The clearest discrepancy between existing theoretical models and the observations concerns the observations that q does not rise above unity after the crash, indicating that reconnection stops short of complete reconnection of the core plasma. Remarkably, however, complete expulsion of the high temperature core plasma occurs. Why reconnection stops and how the core plasma can be expelled without complete reconnection has remained a mystery. Thus far, resistive MHD models have failed to reproduce the essential observations. A possible scenario that has been proposed is that the very strong gradient in the plasma pressure that develops at the magnetic X-line as the high temperature core plasma inside of the q=1 surface meets the lower temperature plasma outside of this surface will drive secondary ballooning instabilities or possibly resistive interchanges. Support for this idea comes from the observation that ballooning modes triggered by internal kinks are observed to cause very rapid disruptions. As the island grows the pressure gradient rises passing rapidly through marginal stability to the secondary modes. However, there is presently no consensus on what secondary modes dominate. Given that kinetic models suggest that the local pressure gradient near the X-line can approach the ion sound Larmor radius, the turbulence is likely to be kinetic rather than MHD-like. Finally, we note that the secondary instabilities effects must propagate into the magnetic axis to explain the collapse of the central electron temperature.
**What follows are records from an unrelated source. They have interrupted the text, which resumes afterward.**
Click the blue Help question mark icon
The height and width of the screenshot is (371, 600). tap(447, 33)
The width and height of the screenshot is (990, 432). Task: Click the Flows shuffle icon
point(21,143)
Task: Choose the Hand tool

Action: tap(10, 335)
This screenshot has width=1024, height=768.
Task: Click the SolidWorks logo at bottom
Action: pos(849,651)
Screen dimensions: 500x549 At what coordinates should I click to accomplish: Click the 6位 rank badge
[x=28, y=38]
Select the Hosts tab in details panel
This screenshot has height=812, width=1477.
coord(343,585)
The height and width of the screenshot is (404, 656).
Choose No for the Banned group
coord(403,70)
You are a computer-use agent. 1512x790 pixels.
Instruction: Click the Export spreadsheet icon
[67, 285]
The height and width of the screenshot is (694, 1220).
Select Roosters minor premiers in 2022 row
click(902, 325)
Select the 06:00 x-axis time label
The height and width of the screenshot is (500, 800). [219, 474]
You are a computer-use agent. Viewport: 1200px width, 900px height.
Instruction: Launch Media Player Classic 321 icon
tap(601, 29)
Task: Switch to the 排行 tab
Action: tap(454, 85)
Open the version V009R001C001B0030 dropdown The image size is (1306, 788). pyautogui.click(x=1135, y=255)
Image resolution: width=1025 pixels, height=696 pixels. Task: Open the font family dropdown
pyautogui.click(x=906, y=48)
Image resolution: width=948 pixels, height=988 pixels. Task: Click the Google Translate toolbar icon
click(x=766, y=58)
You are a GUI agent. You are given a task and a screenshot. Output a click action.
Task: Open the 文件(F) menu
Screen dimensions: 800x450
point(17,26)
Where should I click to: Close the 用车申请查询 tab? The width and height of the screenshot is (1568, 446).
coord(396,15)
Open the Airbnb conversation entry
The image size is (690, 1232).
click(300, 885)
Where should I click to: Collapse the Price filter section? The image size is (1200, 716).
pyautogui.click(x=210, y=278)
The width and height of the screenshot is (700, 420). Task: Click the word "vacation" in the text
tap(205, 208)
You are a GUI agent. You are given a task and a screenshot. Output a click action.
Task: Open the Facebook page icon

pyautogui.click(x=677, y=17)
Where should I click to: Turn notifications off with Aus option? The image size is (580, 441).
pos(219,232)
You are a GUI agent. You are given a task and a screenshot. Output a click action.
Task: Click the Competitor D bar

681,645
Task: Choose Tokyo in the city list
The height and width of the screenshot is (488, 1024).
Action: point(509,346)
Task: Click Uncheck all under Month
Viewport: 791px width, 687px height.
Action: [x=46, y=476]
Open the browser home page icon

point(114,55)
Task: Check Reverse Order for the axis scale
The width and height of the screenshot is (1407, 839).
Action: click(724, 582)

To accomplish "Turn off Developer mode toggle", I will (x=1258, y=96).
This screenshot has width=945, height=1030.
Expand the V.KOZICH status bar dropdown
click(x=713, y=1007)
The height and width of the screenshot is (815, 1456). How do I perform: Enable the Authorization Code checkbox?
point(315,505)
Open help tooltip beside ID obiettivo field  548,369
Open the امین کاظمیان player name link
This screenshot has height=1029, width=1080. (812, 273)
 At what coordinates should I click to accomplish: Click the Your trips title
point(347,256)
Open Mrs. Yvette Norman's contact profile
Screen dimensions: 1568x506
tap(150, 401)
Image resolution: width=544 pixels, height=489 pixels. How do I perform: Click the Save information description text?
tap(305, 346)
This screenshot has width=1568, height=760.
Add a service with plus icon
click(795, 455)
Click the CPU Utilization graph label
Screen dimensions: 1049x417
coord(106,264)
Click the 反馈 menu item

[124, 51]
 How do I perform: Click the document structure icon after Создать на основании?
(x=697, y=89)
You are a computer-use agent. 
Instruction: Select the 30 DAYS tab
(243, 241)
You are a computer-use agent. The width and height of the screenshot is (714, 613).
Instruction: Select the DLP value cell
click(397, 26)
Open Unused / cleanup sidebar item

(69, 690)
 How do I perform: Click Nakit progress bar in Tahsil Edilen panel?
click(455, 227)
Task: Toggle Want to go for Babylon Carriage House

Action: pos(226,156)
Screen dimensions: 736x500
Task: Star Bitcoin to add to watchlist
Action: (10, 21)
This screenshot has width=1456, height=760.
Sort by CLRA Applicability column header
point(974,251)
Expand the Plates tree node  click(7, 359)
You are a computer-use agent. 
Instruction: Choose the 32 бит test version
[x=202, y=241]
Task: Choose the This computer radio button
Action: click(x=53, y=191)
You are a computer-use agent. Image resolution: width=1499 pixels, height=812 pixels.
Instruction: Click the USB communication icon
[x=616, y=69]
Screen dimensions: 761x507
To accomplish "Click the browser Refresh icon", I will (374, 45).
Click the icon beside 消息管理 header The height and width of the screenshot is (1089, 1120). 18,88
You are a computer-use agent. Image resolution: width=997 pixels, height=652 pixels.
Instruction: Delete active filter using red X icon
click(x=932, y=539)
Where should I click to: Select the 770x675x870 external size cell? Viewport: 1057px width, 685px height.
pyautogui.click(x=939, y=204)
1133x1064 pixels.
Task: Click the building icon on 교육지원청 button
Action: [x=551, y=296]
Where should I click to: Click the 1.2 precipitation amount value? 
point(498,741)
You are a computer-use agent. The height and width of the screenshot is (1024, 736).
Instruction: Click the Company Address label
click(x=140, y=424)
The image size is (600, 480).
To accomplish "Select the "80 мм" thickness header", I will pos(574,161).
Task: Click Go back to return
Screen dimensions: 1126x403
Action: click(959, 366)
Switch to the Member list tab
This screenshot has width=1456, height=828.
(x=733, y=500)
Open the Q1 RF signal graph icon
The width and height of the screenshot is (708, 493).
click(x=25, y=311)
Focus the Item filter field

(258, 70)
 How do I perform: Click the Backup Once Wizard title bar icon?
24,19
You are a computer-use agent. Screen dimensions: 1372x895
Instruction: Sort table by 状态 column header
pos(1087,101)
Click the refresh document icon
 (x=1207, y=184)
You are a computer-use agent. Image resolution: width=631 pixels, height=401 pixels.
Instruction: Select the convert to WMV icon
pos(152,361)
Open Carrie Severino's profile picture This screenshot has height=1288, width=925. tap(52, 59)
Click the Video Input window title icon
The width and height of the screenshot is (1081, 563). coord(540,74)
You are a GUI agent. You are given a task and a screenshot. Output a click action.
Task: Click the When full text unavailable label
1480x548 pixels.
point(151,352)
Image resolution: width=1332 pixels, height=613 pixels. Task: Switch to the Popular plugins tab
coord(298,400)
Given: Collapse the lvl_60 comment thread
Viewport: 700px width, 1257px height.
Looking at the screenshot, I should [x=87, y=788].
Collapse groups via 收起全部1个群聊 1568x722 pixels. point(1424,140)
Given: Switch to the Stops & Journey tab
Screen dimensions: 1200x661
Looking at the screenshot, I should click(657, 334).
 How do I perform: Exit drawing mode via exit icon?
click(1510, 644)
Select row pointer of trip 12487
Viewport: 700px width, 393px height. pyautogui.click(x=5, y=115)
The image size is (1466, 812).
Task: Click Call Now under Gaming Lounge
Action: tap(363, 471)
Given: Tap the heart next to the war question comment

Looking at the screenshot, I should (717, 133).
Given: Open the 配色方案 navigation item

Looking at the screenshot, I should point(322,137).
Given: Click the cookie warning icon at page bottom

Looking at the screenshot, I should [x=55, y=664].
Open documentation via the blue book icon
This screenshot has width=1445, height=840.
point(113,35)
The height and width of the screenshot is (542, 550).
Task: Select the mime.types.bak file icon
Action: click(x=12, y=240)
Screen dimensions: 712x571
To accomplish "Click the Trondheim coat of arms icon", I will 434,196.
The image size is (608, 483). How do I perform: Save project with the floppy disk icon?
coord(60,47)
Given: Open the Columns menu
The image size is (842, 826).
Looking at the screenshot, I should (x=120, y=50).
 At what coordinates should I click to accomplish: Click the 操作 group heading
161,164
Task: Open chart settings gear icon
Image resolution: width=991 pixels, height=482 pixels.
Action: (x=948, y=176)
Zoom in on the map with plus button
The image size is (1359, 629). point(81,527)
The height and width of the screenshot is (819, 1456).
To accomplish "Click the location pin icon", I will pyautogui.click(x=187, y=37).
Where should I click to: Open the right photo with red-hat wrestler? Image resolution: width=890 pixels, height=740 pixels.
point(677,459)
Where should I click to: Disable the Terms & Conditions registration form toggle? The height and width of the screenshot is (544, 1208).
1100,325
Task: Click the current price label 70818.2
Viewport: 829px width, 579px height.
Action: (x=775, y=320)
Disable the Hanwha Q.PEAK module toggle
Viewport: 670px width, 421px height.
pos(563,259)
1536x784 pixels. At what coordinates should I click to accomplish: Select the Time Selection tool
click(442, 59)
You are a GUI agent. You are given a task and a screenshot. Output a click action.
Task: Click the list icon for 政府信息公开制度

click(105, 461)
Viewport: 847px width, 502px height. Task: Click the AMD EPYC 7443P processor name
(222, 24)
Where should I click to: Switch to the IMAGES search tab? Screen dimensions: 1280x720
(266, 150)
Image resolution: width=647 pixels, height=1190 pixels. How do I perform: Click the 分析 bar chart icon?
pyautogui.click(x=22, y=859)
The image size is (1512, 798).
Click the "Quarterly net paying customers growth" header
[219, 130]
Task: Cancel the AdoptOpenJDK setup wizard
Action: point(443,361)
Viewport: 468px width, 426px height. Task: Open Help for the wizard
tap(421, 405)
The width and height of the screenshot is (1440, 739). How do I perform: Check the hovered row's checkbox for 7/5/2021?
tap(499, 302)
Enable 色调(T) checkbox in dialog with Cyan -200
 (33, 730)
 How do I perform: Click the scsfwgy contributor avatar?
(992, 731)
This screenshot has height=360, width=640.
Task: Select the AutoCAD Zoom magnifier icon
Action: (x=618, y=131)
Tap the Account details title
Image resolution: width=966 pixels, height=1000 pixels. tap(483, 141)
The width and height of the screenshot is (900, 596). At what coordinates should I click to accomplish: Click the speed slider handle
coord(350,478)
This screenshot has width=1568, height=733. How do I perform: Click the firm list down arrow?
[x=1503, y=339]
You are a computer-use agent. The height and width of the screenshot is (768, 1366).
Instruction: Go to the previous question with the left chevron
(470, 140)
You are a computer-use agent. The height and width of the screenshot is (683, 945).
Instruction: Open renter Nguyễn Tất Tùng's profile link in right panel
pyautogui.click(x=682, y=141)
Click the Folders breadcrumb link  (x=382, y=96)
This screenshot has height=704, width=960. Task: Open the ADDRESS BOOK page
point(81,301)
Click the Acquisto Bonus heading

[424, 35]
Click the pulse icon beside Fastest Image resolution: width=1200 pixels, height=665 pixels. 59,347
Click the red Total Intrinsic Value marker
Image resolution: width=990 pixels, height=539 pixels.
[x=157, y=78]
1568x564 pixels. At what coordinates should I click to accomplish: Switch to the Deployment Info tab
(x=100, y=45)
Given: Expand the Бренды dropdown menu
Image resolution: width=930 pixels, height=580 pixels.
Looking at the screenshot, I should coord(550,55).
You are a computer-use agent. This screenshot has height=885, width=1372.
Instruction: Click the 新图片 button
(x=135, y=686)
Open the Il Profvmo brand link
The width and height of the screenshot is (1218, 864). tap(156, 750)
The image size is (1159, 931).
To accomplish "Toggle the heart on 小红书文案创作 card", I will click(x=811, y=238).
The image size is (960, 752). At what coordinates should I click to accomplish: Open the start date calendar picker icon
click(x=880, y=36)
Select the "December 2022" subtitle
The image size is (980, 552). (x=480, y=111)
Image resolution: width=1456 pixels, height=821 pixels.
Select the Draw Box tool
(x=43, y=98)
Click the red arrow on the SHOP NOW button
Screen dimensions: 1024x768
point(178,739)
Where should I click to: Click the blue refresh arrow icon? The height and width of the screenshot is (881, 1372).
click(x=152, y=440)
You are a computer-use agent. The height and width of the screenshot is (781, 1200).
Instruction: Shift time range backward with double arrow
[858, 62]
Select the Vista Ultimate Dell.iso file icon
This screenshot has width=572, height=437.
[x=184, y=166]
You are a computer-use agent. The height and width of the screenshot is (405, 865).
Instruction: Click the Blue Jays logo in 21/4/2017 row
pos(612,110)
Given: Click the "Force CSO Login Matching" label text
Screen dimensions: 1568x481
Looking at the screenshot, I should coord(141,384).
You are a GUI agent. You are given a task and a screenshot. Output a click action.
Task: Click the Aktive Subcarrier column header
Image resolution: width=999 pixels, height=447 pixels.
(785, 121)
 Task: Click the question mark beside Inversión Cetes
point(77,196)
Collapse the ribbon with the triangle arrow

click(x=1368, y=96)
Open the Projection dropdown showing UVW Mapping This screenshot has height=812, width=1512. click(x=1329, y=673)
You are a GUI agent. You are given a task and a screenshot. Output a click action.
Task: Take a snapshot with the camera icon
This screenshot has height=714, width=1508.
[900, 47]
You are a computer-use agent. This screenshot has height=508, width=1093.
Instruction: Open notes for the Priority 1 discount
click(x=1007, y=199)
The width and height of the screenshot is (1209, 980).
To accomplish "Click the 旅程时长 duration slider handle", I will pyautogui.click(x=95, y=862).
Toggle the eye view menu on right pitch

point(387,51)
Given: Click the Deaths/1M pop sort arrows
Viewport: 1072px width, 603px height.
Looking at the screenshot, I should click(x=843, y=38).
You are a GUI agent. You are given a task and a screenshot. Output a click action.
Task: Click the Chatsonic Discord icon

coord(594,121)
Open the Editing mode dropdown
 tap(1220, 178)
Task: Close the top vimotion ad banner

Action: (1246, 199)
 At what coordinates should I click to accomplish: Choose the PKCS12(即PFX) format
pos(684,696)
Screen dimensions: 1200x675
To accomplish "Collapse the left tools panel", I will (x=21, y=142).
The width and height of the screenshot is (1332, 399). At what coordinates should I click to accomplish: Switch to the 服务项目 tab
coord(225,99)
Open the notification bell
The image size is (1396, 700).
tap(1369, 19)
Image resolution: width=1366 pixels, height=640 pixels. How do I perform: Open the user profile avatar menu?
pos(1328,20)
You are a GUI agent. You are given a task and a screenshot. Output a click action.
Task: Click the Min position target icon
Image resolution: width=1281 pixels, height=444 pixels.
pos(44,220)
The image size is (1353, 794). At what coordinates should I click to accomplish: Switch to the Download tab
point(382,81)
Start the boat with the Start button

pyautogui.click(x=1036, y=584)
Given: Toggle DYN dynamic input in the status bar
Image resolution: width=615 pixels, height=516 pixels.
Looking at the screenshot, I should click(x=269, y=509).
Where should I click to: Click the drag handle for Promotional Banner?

From this discussion it is evident that the sawtooth crash problem lies at the intersection of the MHD treatment of large scale instabilities and the kinetic treatment of turbulence and transport. Even a Hall MHD model is probably not adequate to capture the correct dynamics of secondary instabilities. Moving towards the resolution of this problem therefore clearly requires the development of new computational techniques and the close iteration of experiment and theory/computation. In spite of the difficulties outlined, we propose a concrete series of steps that will on the one hand make progress on the physics description of the problem and on the other hand lead to the development of novel computational approaches for addressing such challenging multiscale problems.

On the theory/computational side it is essential to begin to explore the range of instabilities that will dominate the region around the X-line during the sawtooth crash. We will accomplish this through an analysis of the linear instabilities in locally large pressure gradients. Computationally we will use a toroidal AMR MHD code {\tt BATS-R-US} developed by the group at the University of Michigan to explore the early stage of reconnection and the development of the large pressure gradient at the q=1 surface. The structure of the flux surfaces and pressure gradient in an annulus around this surface will then be used as input into a gyrokinetic model. The development of the turbulent spectrum of instabilities will then be explored. Of particular interest will be whether the turbulence can eat into the core plasma (interior to the q=1 surface), which will ultimately be required to explain the expulsion of the core energy. Our goal is develop the capability of coupling the gyrokinetic layer description to an MHD external description. In the initial phase of the project the external region will be treated as a linear perturbed MHD equilibrium using Resistive DCON (in collaboration with Alan Glasser) and with the external solution simply being represented by a linearized Delta-prime description. In later studies a nonlinear external region will be calculated with BATS-R-US. We note that these simulations will not include anomalous resistivity. Since the relevant instabilities are too high frequency for gyrokinetics, this requires an interface with the particle code, p3d.

In parallel with this theoretical effort scattering experiments will be carried out on the DIII-D and NSTX experiments to measure the fluctuations that develop near the X-line during the crash phase of the sawtooth.